月岡温泉・さかえ館

 鉛色の空。いかにも新潟の冬という天気です。落ち着かない天気ですが、雨降りの間を狙ってタイヤ交換をしました。その後月岡温泉に行って汗を流してきました。今年は月岡温泉を集中攻撃していますが、今回は自炊の湯治宿の「さかえ館」です。
 月岡温泉街(新湯)の中央にある客室数13室という小規模な湯治旅館です。入浴は300円と格安です。
 大小2つの浴室があり、大浴場は混浴らしいのですが、基本的に女性が入浴中のときは男は遠慮します。小浴室(家族風呂)は空いていれば自由に入ることができます。浴室には浴槽があるのみで、洗い場というべきものはありません。窓際にシャンプー、リンス、ボディソープのボトルが並んでいます。浴室隅には洗い椅子、ケロリン桶が積んであり、固形石鹸とヘチマが置いてあります。ヘチマが置いてあるのは珍しい。脱衣場には脱衣棚に脱衣籠があるのみで、洗面台、化粧台というものは存在せず鏡すらもありません。
 源泉は、月岡温泉源泉協同組合からの配湯ですので、他の旅館と同じ源泉です。平成元年の古い成分表しか掲示していなかったので成分の記載は割愛します。湯は淡緑色透明、強い硫化水素臭が浴室を満たしています。飲むと硫黄味のほかに苦味が強く塩味がします。水面には油膜が浮かび、湯花も浮遊しています。湯の中では肌はツルツルですが、浴後の肌は脱脂されるのでサラサラになります。湯は完全な源泉掛け流しで循環なしです。湯口にはコップが置いてあります。

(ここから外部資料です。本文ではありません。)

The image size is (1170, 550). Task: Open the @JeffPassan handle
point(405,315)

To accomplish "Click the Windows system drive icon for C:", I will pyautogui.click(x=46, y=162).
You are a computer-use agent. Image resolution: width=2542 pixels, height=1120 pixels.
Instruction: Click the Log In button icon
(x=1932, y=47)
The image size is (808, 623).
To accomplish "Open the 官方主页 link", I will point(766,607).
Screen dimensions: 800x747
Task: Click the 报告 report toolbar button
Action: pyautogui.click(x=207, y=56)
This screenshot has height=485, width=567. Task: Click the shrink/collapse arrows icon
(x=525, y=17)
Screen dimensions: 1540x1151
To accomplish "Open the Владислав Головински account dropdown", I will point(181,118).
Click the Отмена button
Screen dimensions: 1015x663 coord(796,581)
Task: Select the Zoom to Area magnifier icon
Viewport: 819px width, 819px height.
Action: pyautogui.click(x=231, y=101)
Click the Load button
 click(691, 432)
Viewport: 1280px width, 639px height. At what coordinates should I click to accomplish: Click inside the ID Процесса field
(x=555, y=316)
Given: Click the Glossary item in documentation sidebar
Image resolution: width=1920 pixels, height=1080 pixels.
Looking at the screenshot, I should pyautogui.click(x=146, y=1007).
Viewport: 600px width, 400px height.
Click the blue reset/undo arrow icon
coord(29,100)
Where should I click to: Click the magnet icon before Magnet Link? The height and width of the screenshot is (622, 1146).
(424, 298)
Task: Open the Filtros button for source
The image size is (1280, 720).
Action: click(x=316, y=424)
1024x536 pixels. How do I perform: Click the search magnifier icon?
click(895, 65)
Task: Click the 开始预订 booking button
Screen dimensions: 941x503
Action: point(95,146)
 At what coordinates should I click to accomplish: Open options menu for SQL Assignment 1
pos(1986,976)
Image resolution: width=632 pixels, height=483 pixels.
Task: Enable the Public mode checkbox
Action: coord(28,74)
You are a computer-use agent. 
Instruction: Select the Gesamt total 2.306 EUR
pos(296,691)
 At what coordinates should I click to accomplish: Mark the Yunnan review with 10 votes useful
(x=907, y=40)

 自炊の湯治宿ですので設備的には劣る点は仕方ありませんが、泉質の良さは特筆できます。源泉の供給量が同じなら、小さな浴槽ほど鮮度が高くなることを見事に証明してくれます。湯の鮮度は月岡温泉でも屈指です。料金も安く、設備にこだわらずに源泉を堪能したい人には自信を持ってお勧めできます。循環された共同浴場よりも数倍満足感が高いと思います。